24 novembre 2021

The case of Evergrande

  Economia e innovazione



The Evergrande Group is the second largest property developer in China by sales, founded in 1996 by the real estate tycoon Xu Jiayin. The company sells apartments to mostly upper and middle-income dwellers and in 2018 it became the most valuable real estate company in the world, with more than 400 billion Yuan ($62 billion) in revenues. Evergrande was listed on the Stock Exchange of Hong Kong in 2009. It currently owns more than 1300 projects in more than 280 cities across China.


Over the past 15 years the company has embarked on an impressive growth journey based on its “high debt, high leverage, high turnover and low cost” business model. This growth, however, has occurred amidst China’s broader organization and housing boom, which urbanized much of the country and caused nearly three quarters of household wealth to be tied up in housing. Thus, it came as no surprise that Evergrande was put at the centre of an economy that was dependent on its property market for economic growth.



Source: authors’ elaboration on data from Statista.



At its peak, Evergrande Group’s business model was not just limited to real estate development in the mass market but incorporated a much wider array of businesses including selling bottled water, owning China’s best professional football team and even started producing electric cars.


However, all of these positive developments came to a halt in recent times, when Evergrande’s extreme usage of leverage, that underpinned its incredible expansion, eventually backfired. Actually, in recent years Chinese supervisor entities have cracked down on real estate financing via shadow banking channels (such as trust loans and wealth management products), required banks to institute stronger oversight over real estate lending and compelled local governments to adopt more strict qualification criteria for developers to enter land auctions.
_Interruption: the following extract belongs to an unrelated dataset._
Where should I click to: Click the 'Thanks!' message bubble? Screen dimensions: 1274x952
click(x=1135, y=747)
Meanwhile, the Chinese property market has slowed down, resulting in less demand for new apartments. This is contributing to an overall slowdown of the Chinese economy, which worsened Evergrande’s troubles.


At the time of the crackdown, Evergrande was the most leveraged real estate developer in China and the most exposed to shadow banking as a source of financing. In early 2017 Evergrande began making changes to its business model, focusing on improving cash flow and profitability rather than just scale. Amongst other strategies, Evergrande focused on a more ‘asset light’ business model, offloaded a $8.9 billion of short-term debt, reduced its land acquisition cost, increased the share of real estate in smaller, less tightly regulated cities, and diversified into new business lines (including electric vehicles, tourism, and finance). Since then (March 2020), Evergrande has targeted to cut its debt by $23.3 billion annually for 3 years.
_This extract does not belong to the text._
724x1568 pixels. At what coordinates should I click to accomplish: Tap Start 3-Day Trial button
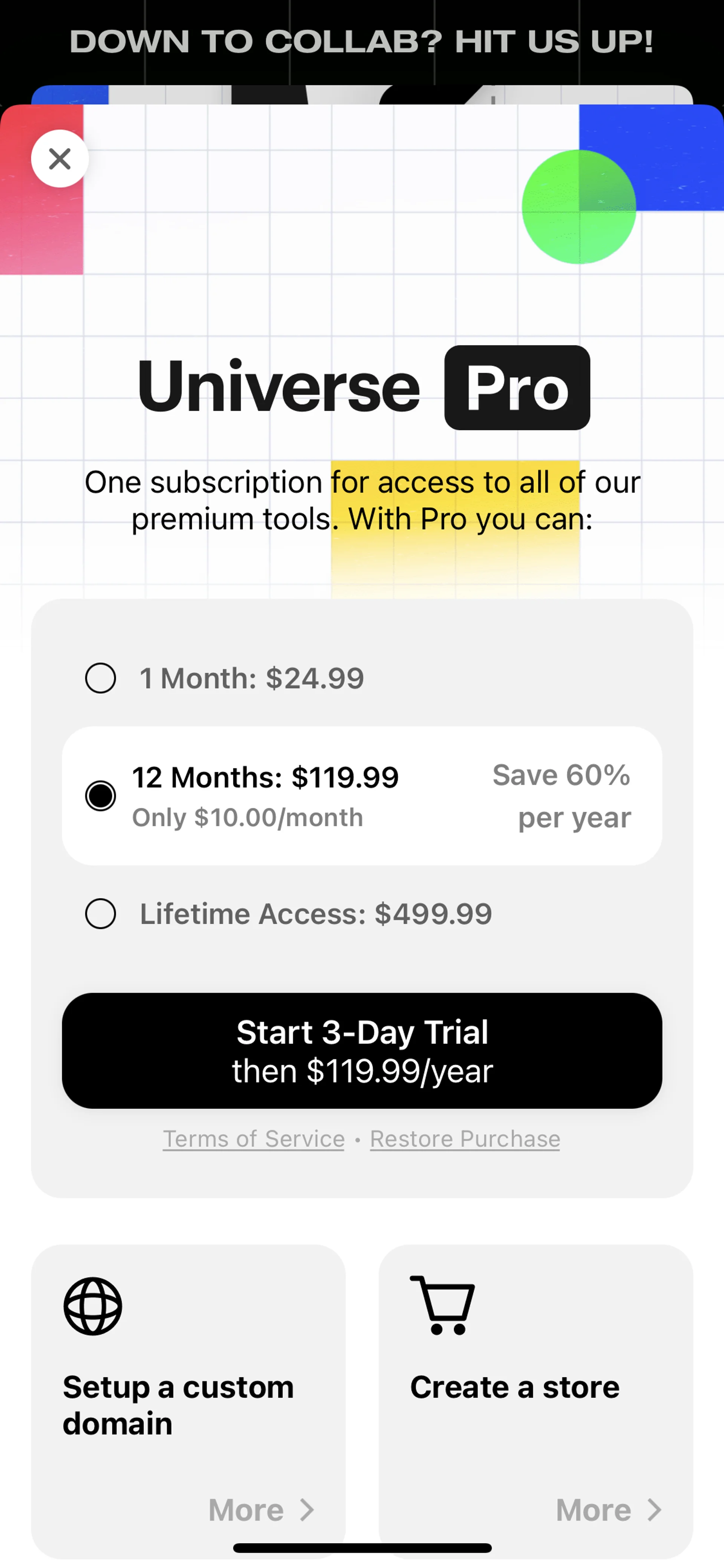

However, in August 2020 regulators met with 12 major property developers (including Evergrande) and introduced a ‘three red lines’ scheme that required them to contain debt by establishing some thresholds for three key debt ratios (Liability to asset ratio < 70%; Net gearing ratio < 100%; Cash to short-term debt ratio > 1x). If developers were to fail to meet any of these conditions, regulators would place strict limits on the extent to which those developers could grow their debt. In other words, regulators forced property developers to deleverage over the upcoming 3 years.


As of September 2020 Evergrande was breaching all the three limits. Hence, in the following 12 months, the developer tried to sell some of its businesses and properties at discounted prices in order to generate some cash, but such attempts were unsuccessful. By September 2021 Evergrande’s debt burden amounted to $305 billion, becoming the most indebted real estate company in the world. On Sept 14th 2021, Evergrande officially informed its investors it would not have been able to fulfil all its debt obligations, as it struggled to generate demand for its contract sales, leading to low cash flows. 


What could happen now?

The fact that Evergrande missed interest payments has not formally triggered default yet. Nevertheless, an eventual default was already very likely as of September 2021, given the low chances of a sudden turnaround of the company’s fortunes and a number of other interest payments due in the last quarter of the year. This bleak outlook became promptly reflected in the trading levels of Evergrande and comparable companies’ prices, as shown in the graph below. Later, some of Evergrande’s peers, such as Sinic and Fantasia, failed as well to meet their interest payment obligations. Although the People’s Bank of China (PBoC), the country’s central bank, deemed the risk of a contagion of the financial system from these actual and potential defaults as controllable, the news also affected economic growth outlooks and sovereign credit default swap (CDS) spreads. In October, Evergrande avoided imminent default by making the coupon payment it had missed almost a month earlier. Even if this payment resulted in good news for the stock and bond markets, the delay in its settling did not clear the need for Evergrande to engage with its creditors.



Source: authors’ elaboration on data from Yahoo finance.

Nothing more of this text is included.